Sam was happy to take the pitches I was afraid of and generously left me with the delightful sounding second pitch (“clean”, “fingers”, “direct”).

Sam cruised up the first 5.9 pitch, jamming a wide crack in the slippery corner. At the top of the first 100+ foot pitch, we had a great view of El Capitan. The sun showed mercy by moving around the side of the Middle Cathedral rock. I had the feeling of being in the exact right place at the exact right time.

The second 5.9 pitch climbed a clean finger-to-hand size crack that ran straight up the steep face. I felt solid and safe leading the classic crack. I savored the moves and views and proclaimed my love for Yosemite.

Sam rocked on the third 5.9 pitch’s wide cracked and roof. I had fun following and practicing fist jams. The views improved with each belay spot and we identified tiny specs on the adjacent El Cap wall as climbers.

It was my lucky day: my fourth pitch lead offered clean, fun 5.8 twin cracks. Sam wandered over chunky, featured cracks and corners for the fifth 5.8 pitch.
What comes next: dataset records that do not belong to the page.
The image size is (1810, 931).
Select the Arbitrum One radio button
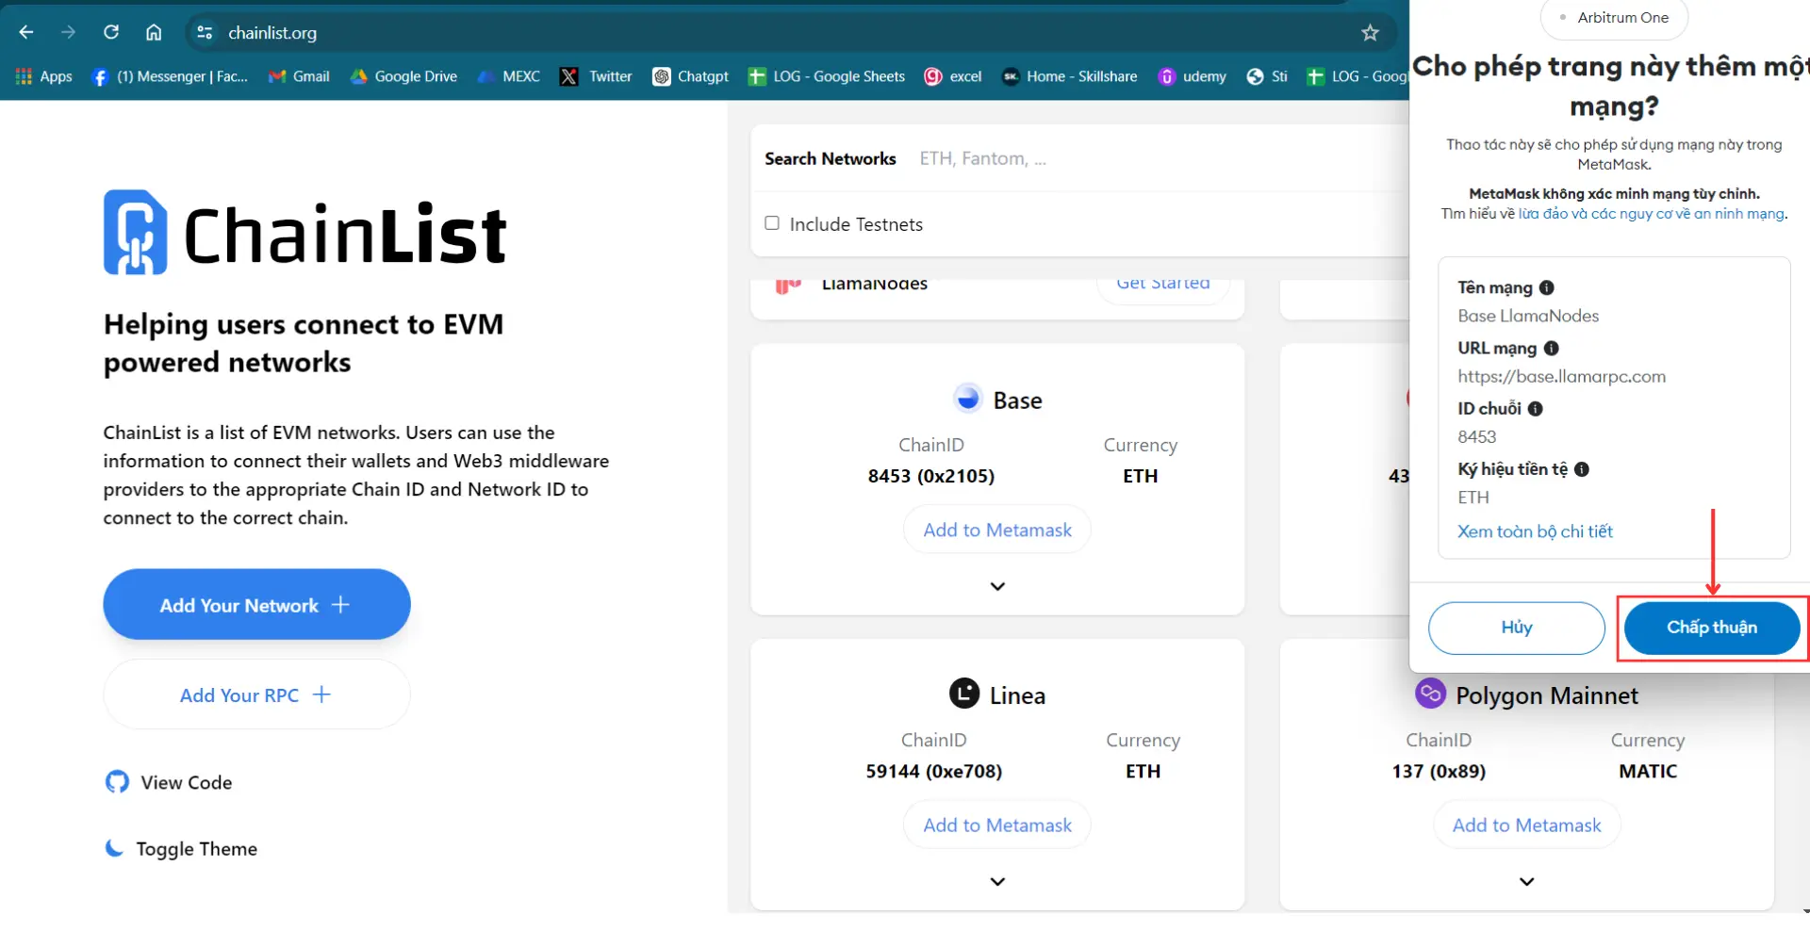1561,17
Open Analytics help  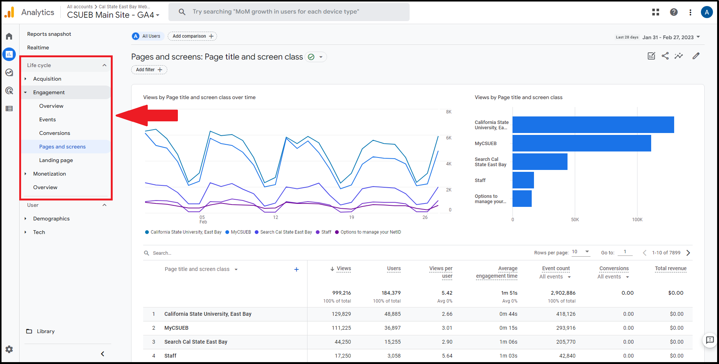[x=674, y=12]
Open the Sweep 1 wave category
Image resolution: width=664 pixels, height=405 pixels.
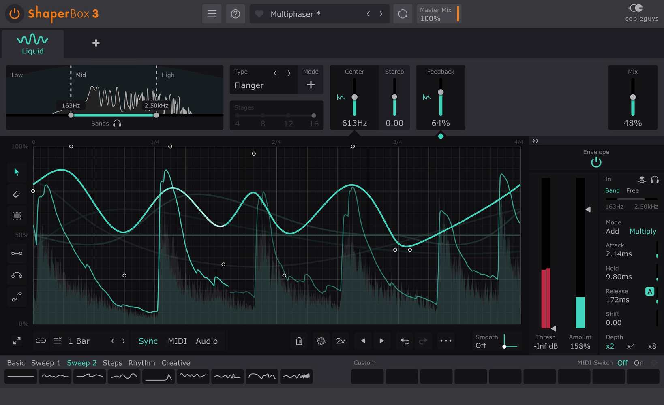pos(45,363)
The whole route was super sweet!

On the ground, we ate our late lunch before deciding we wanted to climb more. I was next in line to lead and opted to try Pee Pee Pinnacle. This 5.10a route offered clean finger crack climbing to the top of a 100-foot pinnacle.

We were completely satisfied to flash six amazing pitches on our second day in Yosemite.
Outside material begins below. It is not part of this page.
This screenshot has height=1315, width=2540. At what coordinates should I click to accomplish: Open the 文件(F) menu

Rushing river, fire pit, whiskey welcome

I flew into Oakland airport on June first. I was bound for Yosemite on a Friday afternoon in the busiest month the park sees. Except the first-come-first-served walk-in Camp 4, all campsites and hotels were booked for months prior. Fortunately, Katie's sister Evelyn was on the Yosemite trail crew and had welcomed me to crash with her for a night or two.

I drove my rental car across the Central Valley in 100+ degree heat and followed the 120 highway until it became a windy, narrow road through the mountains. The views became more and more spectacular as I went.

I made it inside the park in the evening and followed Evelyn's directions to the trail crew cabins. I pushed through the tall wooden fence door marked "Private Residence" as inconspicuously as possible and followed the path between two cabins back towards the river to find four new friends sitting around a picnic table in the sun.

The picturesque setting had me smiling so wide I could barely squeeze out an introduction.

"You must be here to see Evelyn," the woman at the table said, "She's inside cooking."

One of the guys offered up the bottle of whiskey that was being passed around.

"Welcome," he said as I took an initiation swig.

Adorable, tattooed Evelyn came bouncing out of the cabin to greet me.

She introduced me to the trail crew: Billy, Charlie, and Steve, and Charlie's girlfriend Holly who worked on a near-by ranch. I went to my car to grab the load of groceries I bought in Oakland to I could offer snacks to go with the trail crew's beer.

Evelyn shared her home cooked Indian dinner with me and I settled in with the hard-working, dirty crew. I was right at home!

We spent the evening in the trail crew's backyard. The river rushed by hypnotically and the night sky opened to infinite stars poking through vibrant indigo. We sat around the fire and I listened to the crew's stories of living in the back country for weeks at a time. Tales of life with no running water or contact with the outside world started me fantasizing about my own Yosemite adventures-to-come.

I fell asleep fireside, looking at the California stars, and listening to Holly and Evelyn play guitar and sing Gillian Welch's Look at Miss Ohio.

Thank you Yosemite, thank you Evelyn and crew for the warm welcome. I feel grateful and content in this magic place.